Activity:
Copy each line of the data below with the word "This".

Records shown:
::::

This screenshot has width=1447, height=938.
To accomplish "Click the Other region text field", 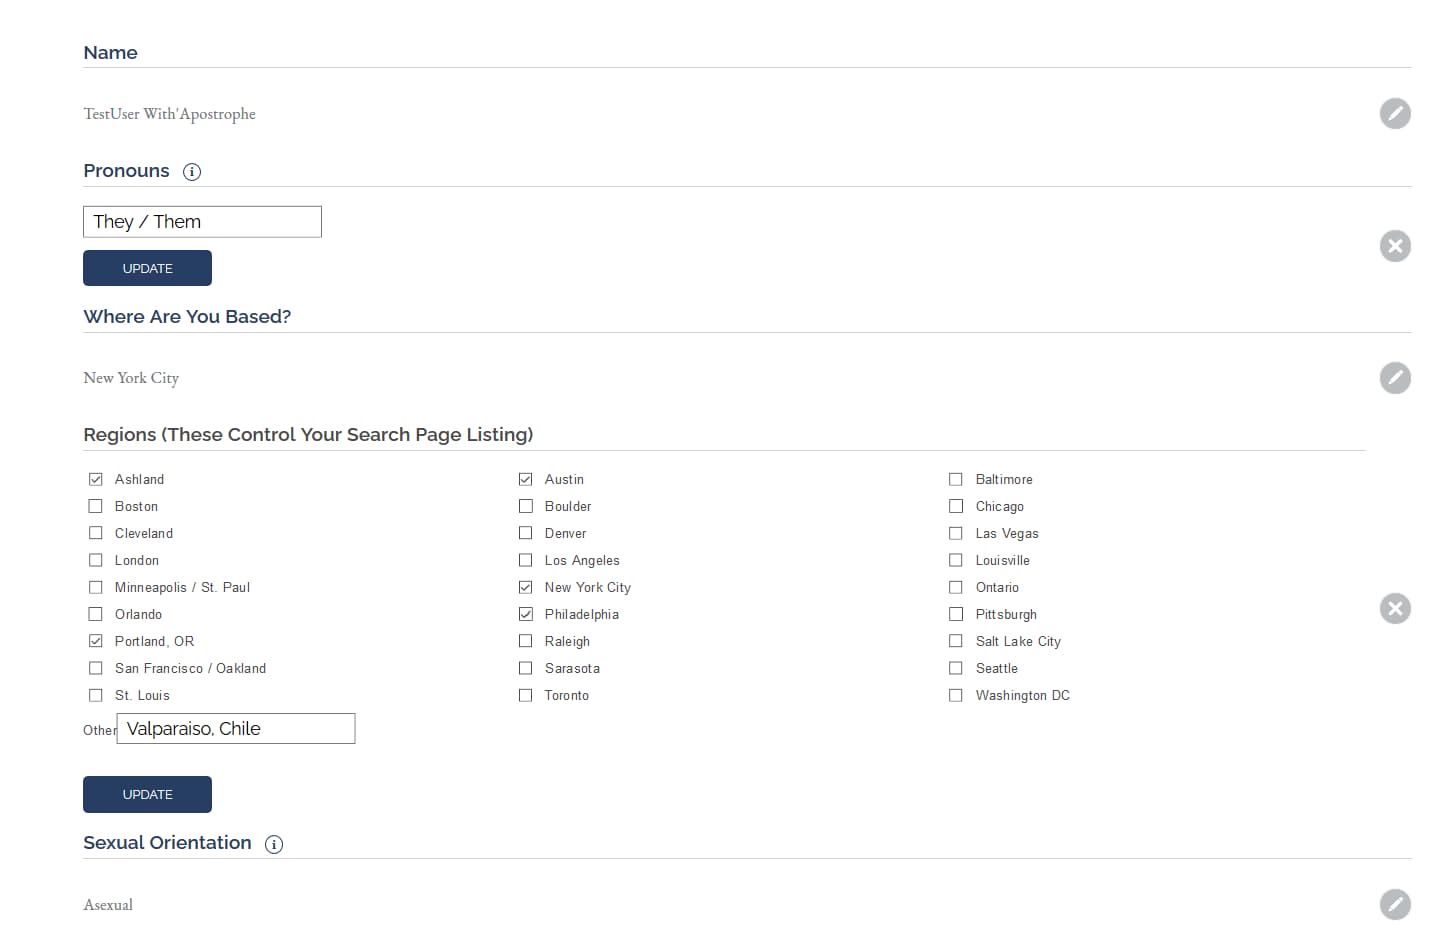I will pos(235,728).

::::

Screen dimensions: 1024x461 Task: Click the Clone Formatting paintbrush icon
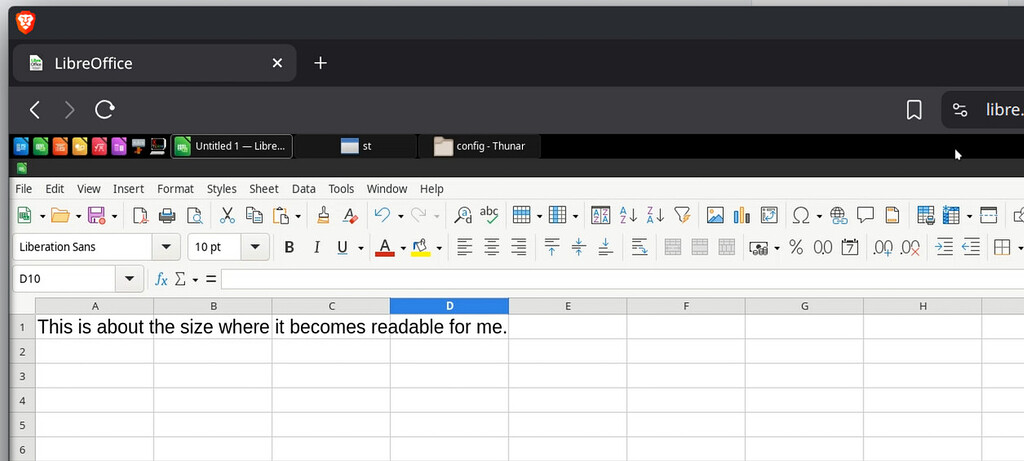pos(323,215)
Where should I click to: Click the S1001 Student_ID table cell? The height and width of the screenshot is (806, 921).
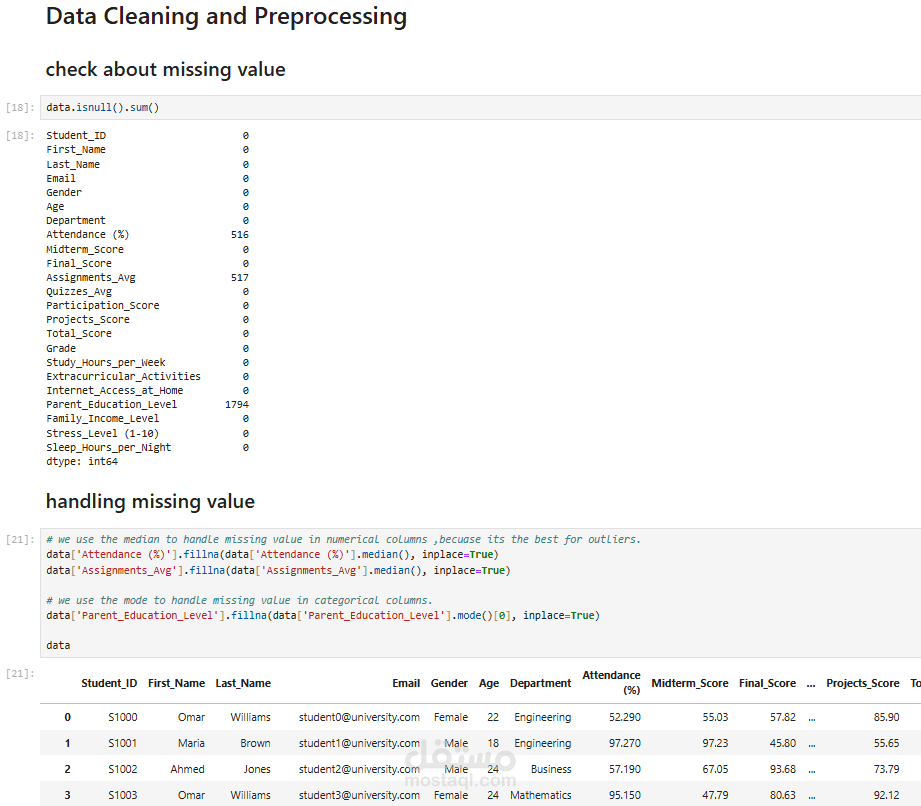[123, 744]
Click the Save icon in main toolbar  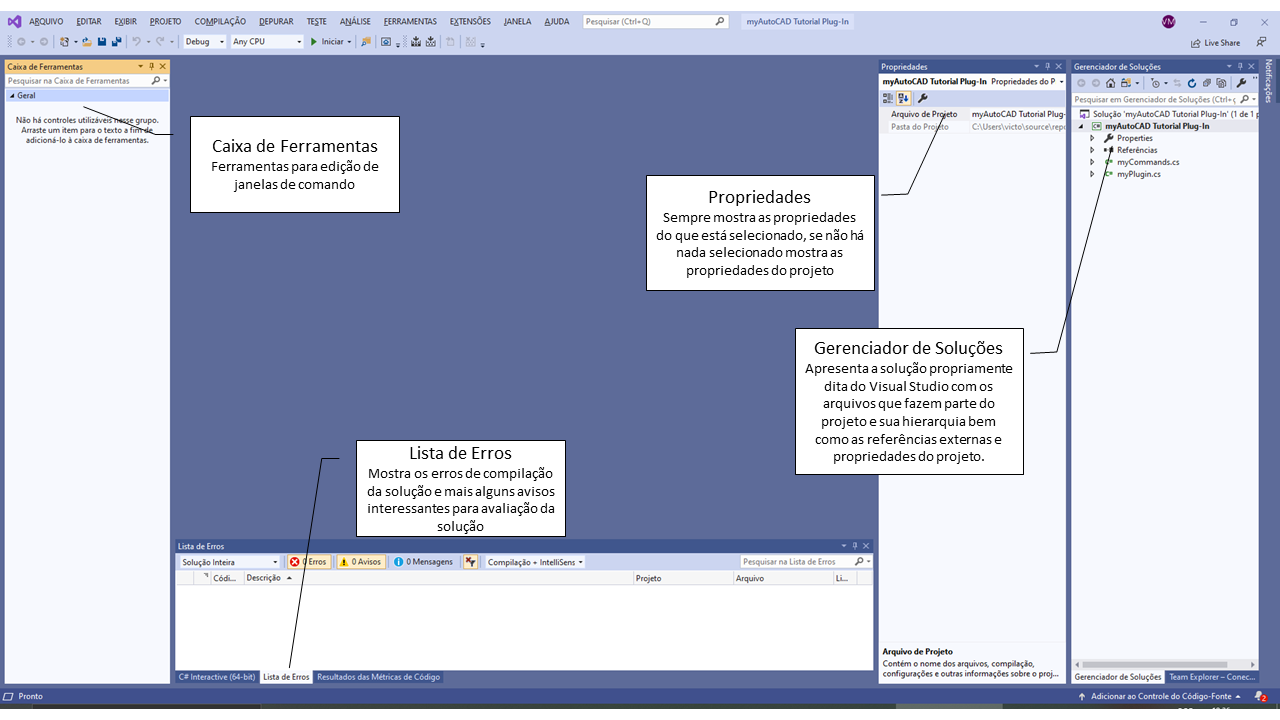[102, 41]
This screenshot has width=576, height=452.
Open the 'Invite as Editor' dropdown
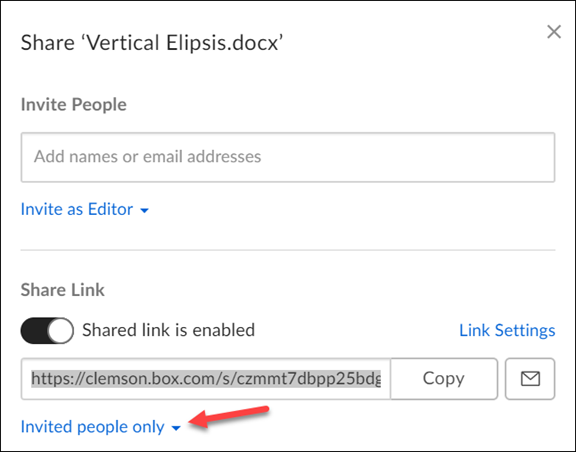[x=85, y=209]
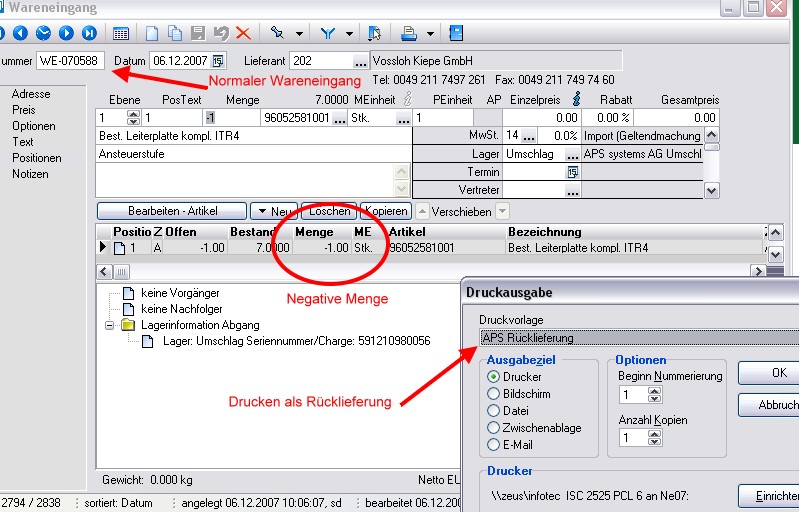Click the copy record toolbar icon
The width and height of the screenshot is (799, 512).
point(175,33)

::::

Response:
This screenshot has width=1447, height=938.
This screenshot has width=576, height=452.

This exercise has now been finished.